*Dataset entries*.
══════

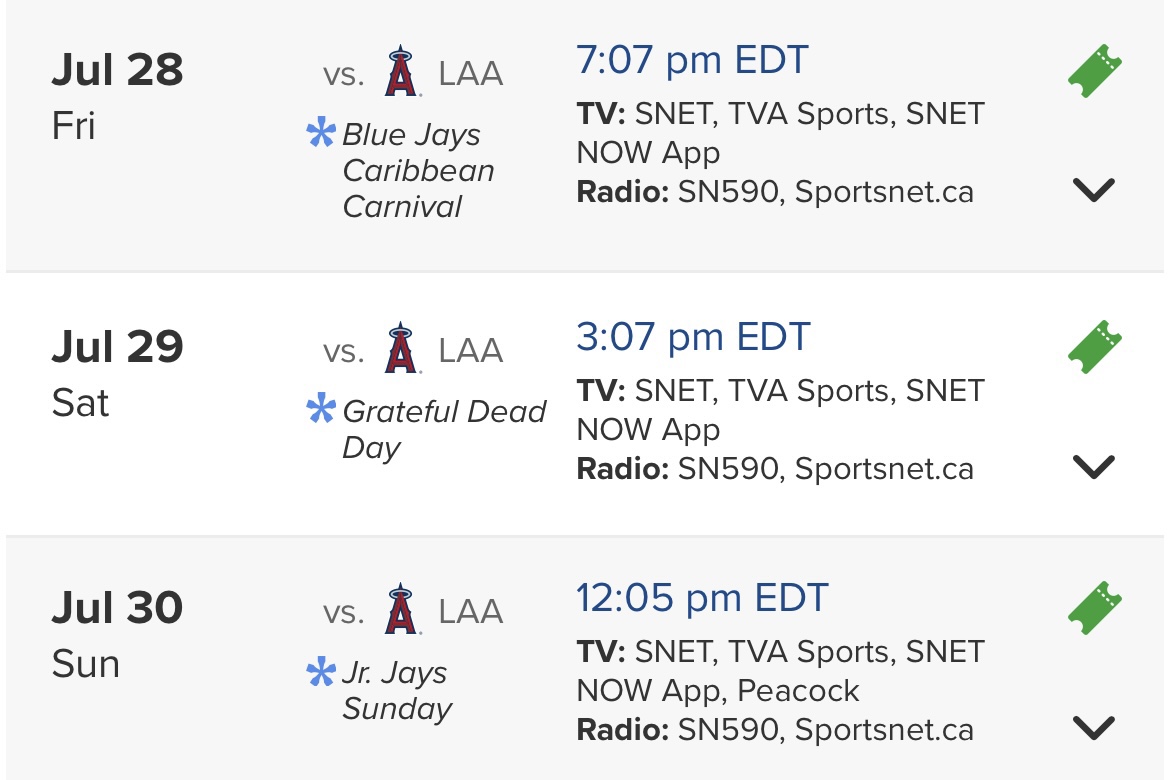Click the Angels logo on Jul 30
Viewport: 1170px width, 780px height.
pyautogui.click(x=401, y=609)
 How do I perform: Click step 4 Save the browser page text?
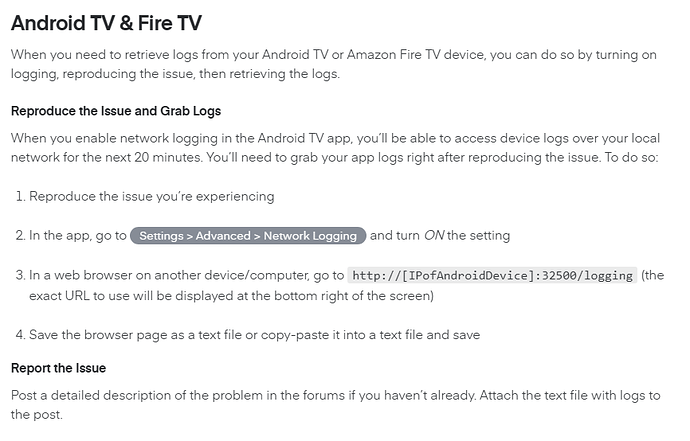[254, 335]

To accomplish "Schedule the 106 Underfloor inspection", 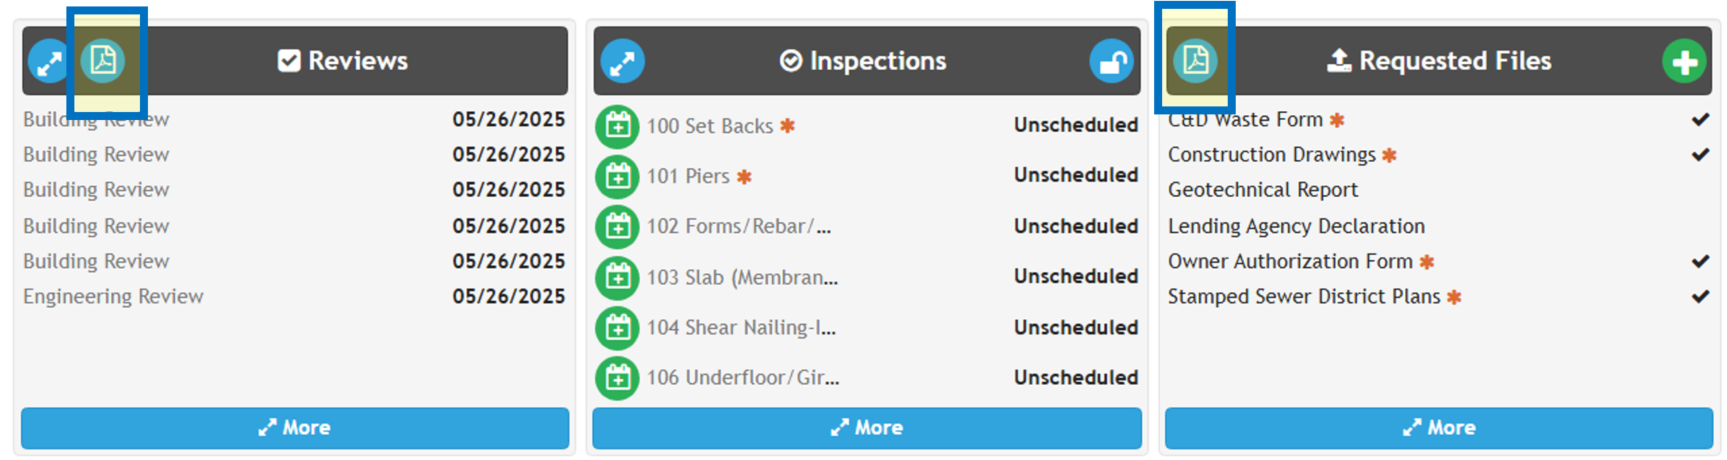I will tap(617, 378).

══════

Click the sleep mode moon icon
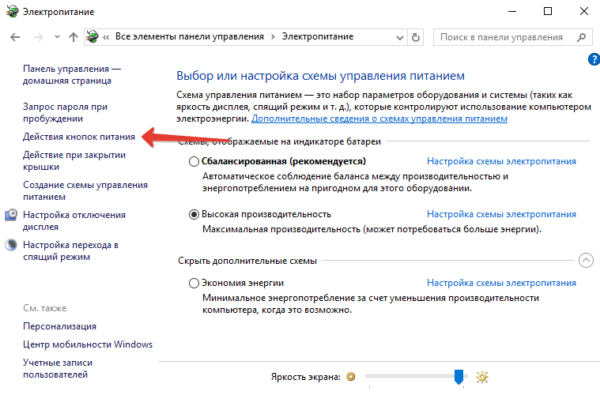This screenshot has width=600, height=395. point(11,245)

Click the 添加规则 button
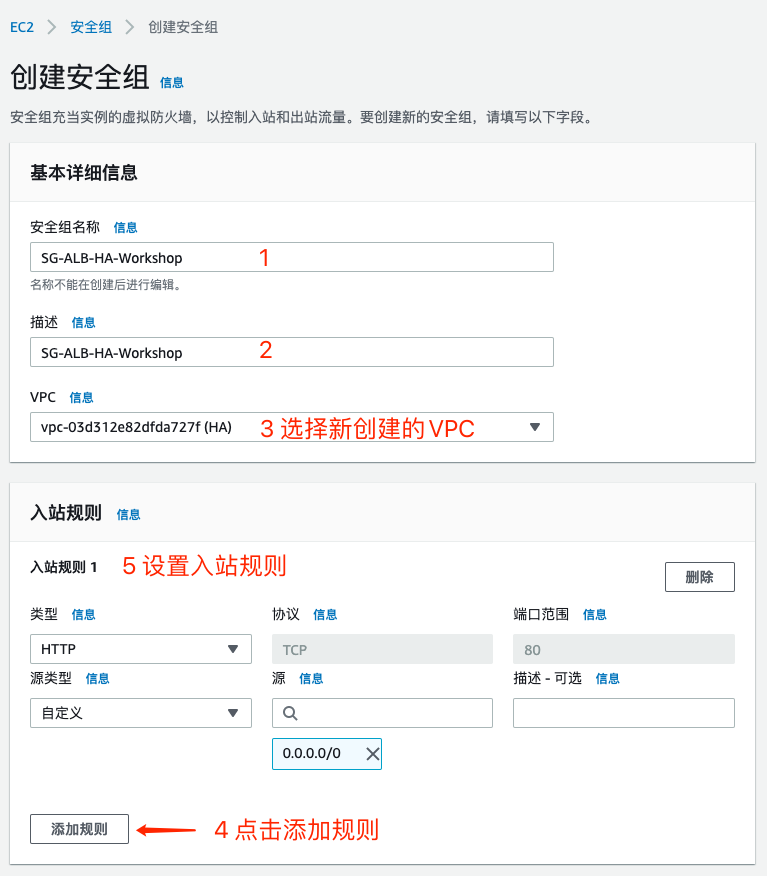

══════

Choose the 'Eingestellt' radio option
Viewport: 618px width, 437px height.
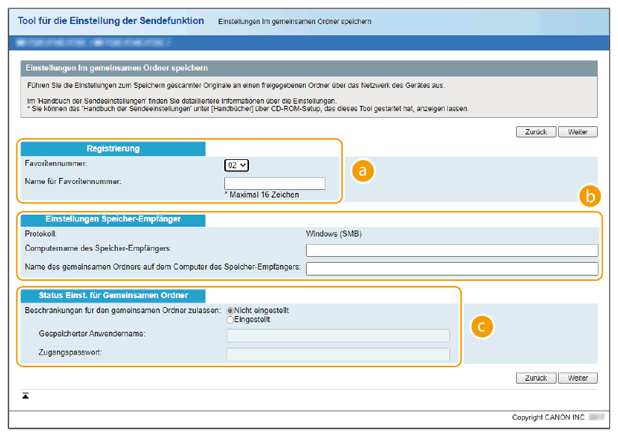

══════

*Exercise description*. I'd like the lines above repeated exactly, from the one that contains "Click the sleep mode moon icon" through the one that contains "Click the 添加规则 button", with no pictures.

*The completed task*.
Click the sleep mode moon icon
This screenshot has width=600, height=395. point(11,245)

Click the 添加规则 button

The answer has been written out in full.